= Random assignment =

Process involving chance used in research for allocating experimental subjects to groups

Random assignment or random placement is an experimental technique for assigning human participants or animal subjects to different groups in an experiment (e.g., a treatment group versus a control group) using randomization, such as by a chance procedure (e.g., flipping a coin) or a random number generator. This ensures that each participant or subject has an equal chance of being placed in any group. Random assignment of participants helps to ensure that any differences between and within the groups are not systematic at the outset of the experiment. Thus, any differences between groups recorded at the end of the experiment can be more confidently attributed to the experimental procedures or treatment.

Random assignment, blinding, and controlling are key aspects of the design of experiments because they help ensure that the results are not spurious or deceptive via confounding. This is why randomized controlled trials are vital in clinical research, especially ones that can be double-blinded and placebo-controlled.

Mathematically, there are distinctions between randomization, pseudorandomization, and quasirandomization, as well as between random number generators and pseudorandom number generators. How much these differences matter in experiments (such as clinical trials) is a matter of trial design and statistical rigor, which affect evidence grading. Studies done with pseudo- or quasirandomization are usually given nearly the same weight as those with true randomization but are viewed with a bit more caution.

==Benefits of random assignment==
Imagine an experiment in which the participants are not randomly assigned; perhaps the first 10 people to arrive are assigned to the Experimental group, and the last 10 people to arrive are assigned to the Control group. At the end of the experiment, the experimenter finds differences between the Experimental group and the Control group, and claims these differences are a result of the experimental procedure. However, they also may be due to some other preexisting attribute of the participants, e.g. people who arrive early versus people who arrive late.

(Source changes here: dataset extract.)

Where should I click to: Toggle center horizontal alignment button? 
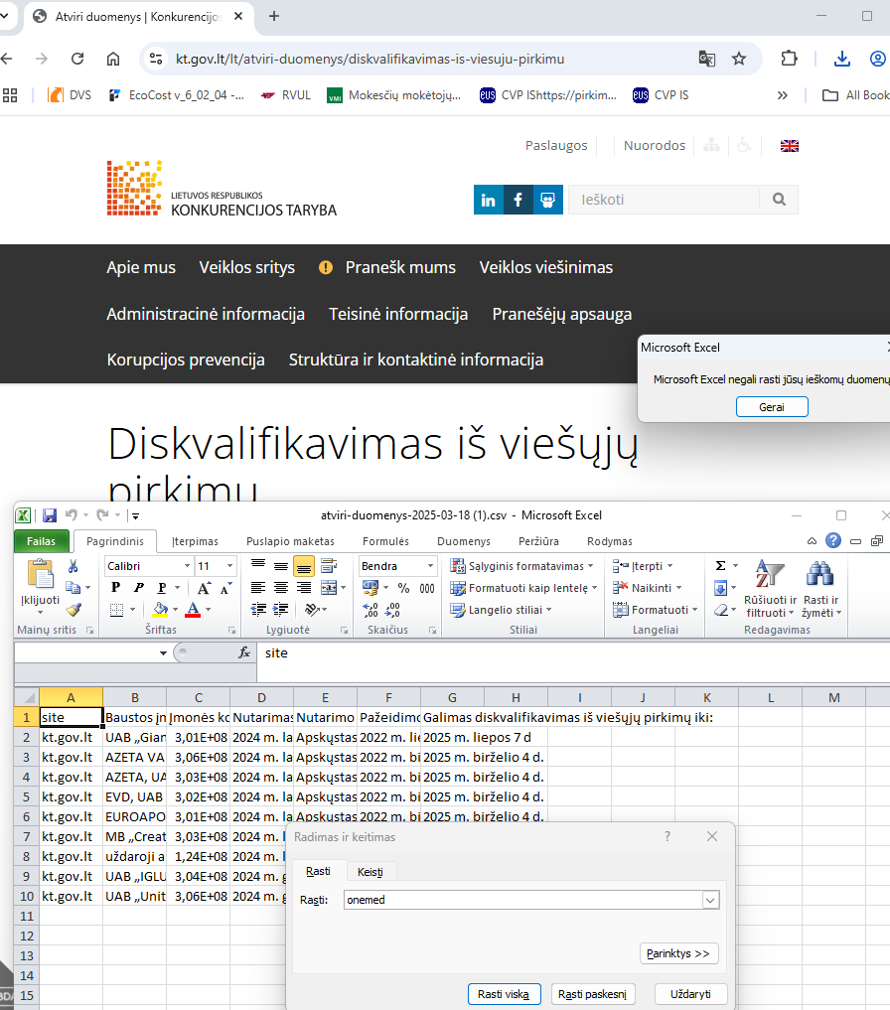coord(280,588)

Imagine the experimenter instead uses a coin flip to randomly assign participants. If the coin lands heads-up, the participant is assigned to the Experimental group. If the coin lands tails-up, the participant is assigned to the Control group. At the end of the experiment, the experimenter finds differences between the Experimental group and the Control group. Because each participant had an equal chance of being placed in any group, it is unlikely the differences could be attributable to some other preexisting attribute of the participant, e.g. those who arrived on time versus late.

==Potential issues==
Random assignment does not guarantee that the groups are matched or equivalent. The groups may still differ on some preexisting attribute due to chance. The use of random assignment cannot eliminate this possibility, but it greatly reduces it.

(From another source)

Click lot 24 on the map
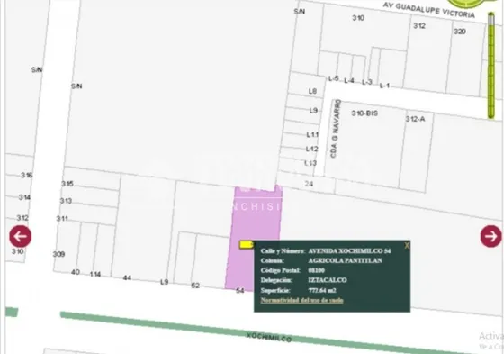 pos(309,184)
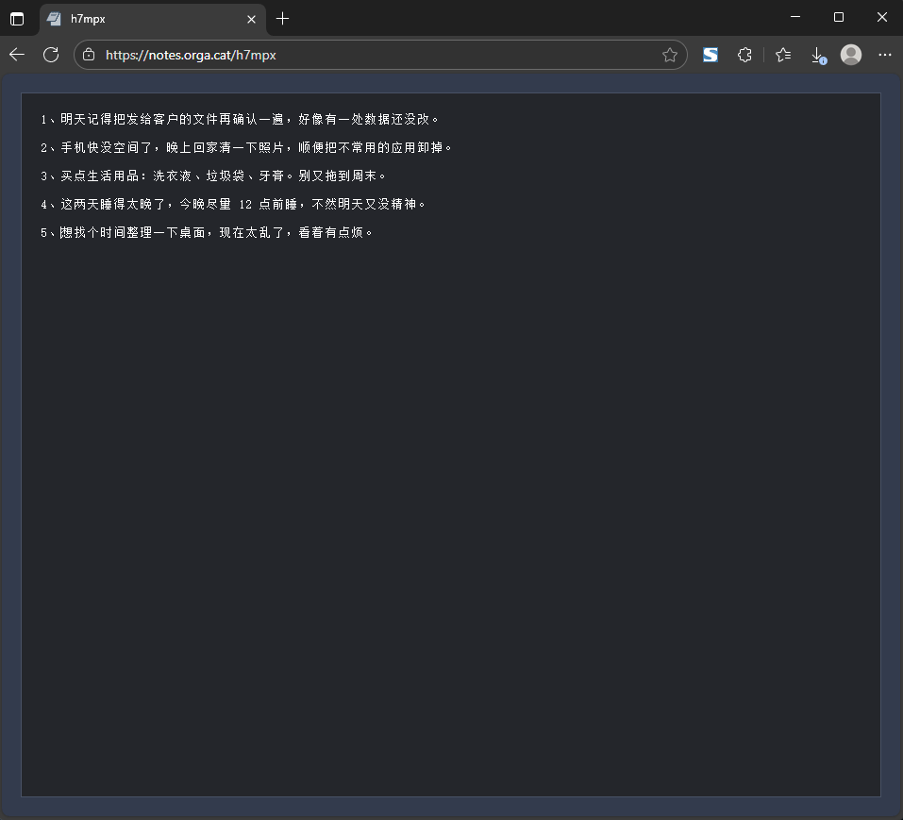
Task: Go back to the previous page
Action: 17,55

To express this same idea statistically - If a randomly assigned group is compared to the mean it may be discovered that they differ, even though they were assigned from the same group. If a test of statistical significance is applied to randomly assigned groups to test the difference between sample means against the null hypothesis that they are equal to the same population mean (i.e., population mean of differences = 0), given the probability distribution, the null hypothesis will sometimes be "rejected," that is, deemed not plausible. That is, the groups will be sufficiently different on the variable tested to conclude statistically that they did not come from the same population, even though, procedurally, they were assigned from the same total group. For example, using random assignment may create an assignment to groups that has 20 blue-eyed people and 5 brown-eyed people in one group. This is a rare event under random assignment, but it could happen, and when it does it might add some doubt to the causal agent in the experimental hypothesis.

==Random sampling==
Random sampling is a related, but distinct, process. Random sampling is recruiting participants in a way that they represent a larger population. Because most basic statistical tests require the hypothesis of an independent randomly sampled population, random assignment is the desired assignment method because it provides control for all attributes of the members of the samples—in contrast to matching on only one or more variables—and provides the mathematical basis for estimating the likelihood of group equivalence for characteristics one is interested in, both for pretreatment checks on equivalence and the evaluation of post treatment results using inferential statistics. More advanced statistical modeling can be used to adapt the inference to the sampling method.

==History==
Randomization was emphasized in the theory of statistical inference of Charles S. Peirce in "Illustrations of the Logic of Science" (1877–1878) and "A Theory of Probable Inference" (1883). Peirce applied randomization in the Peirce-Jastrow experiment on weight perception.

Charles S. Peirce randomly assigned volunteers to a blinded, repeated-measures design to evaluate their ability to discriminate weights.
Peirce's experiment inspired other researchers in psychology and education, which developed a research tradition of randomized experiments in laboratories and specialized textbooks in the eighteen-hundreds.

Jerzy Neyman advocated randomization in survey sampling (1934) and in experiments (1923). Ronald A. Fisher advocated randomization in his book on experimental design (1935).